## STATED EXERCISE
Reproduce the stretch of the brigade history below from "The 33rd Indian Infantry Brigade was an" through "7th Division command.", with nothing changed.

[START OF SOURCE TEXT]

The 33rd Indian Infantry Brigade was an infantry brigade of the British Indian Army that saw active service in the Indian Army during the Second World War, notably in the Burma Campaign.

History
The 33rd Indian Infantry Brigade was formed in October 1941, at Campbellpore in India. The brigade was assigned to the 7th Indian Infantry Division until July 1942, when it was attached to the North Western Army. It returned to the 7th Division in December 1942, and took part in the Burma Campaign. Between April and May 1944, it was corps reserve for XXXIII Indian Corps and was attached to the 5th Indian Infantry Division in March 1945. The rest of the war it was under 7th Division command.

[END OF SOURCE TEXT]
[START OF GIVEN RECORDS]

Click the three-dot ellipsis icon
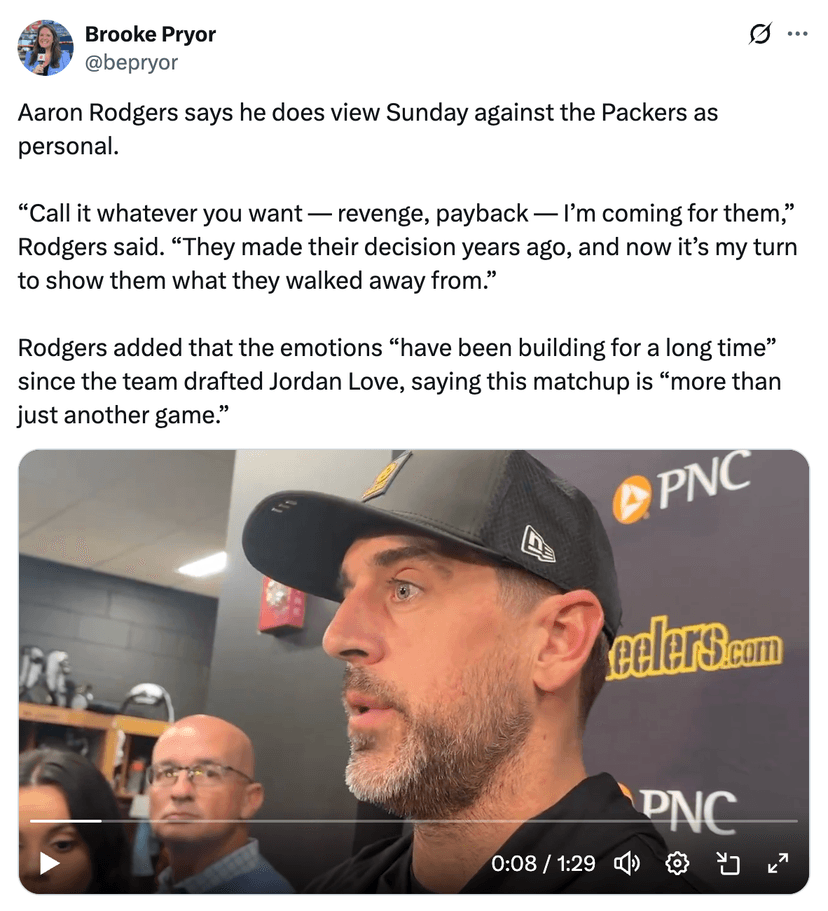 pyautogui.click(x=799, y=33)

[END OF GIVEN RECORDS]
[START OF GIVEN RECORDS]

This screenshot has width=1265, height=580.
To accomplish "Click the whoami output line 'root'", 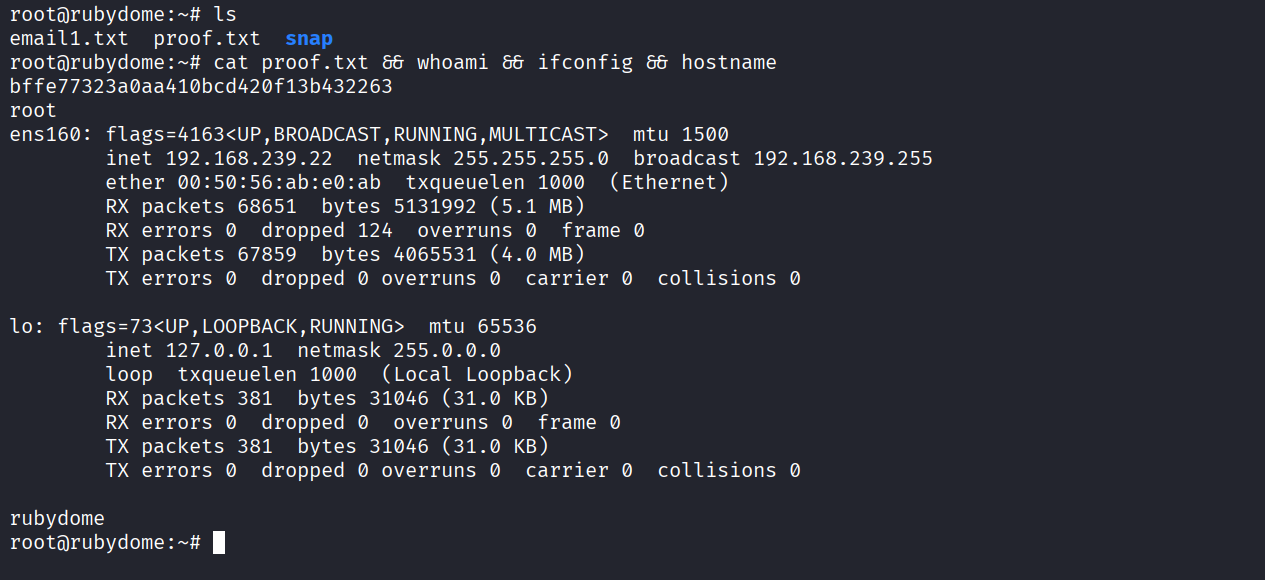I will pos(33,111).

[END OF GIVEN RECORDS]

## RESULT OF THIS EXERCISE
The 33rd Indian Infantry Brigade was an infantry brigade of the British Indian Army that saw active service in the Indian Army during the Second World War, notably in the Burma Campaign.

History
The 33rd Indian Infantry Brigade was formed in October 1941, at Campbellpore in India. The brigade was assigned to the 7th Indian Infantry Division until July 1942, when it was attached to the North Western Army. It returned to the 7th Division in December 1942, and took part in the Burma Campaign. Between April and May 1944, it was corps reserve for XXXIII Indian Corps and was attached to the 5th Indian Infantry Division in March 1945. The rest of the war it was under 7th Division command.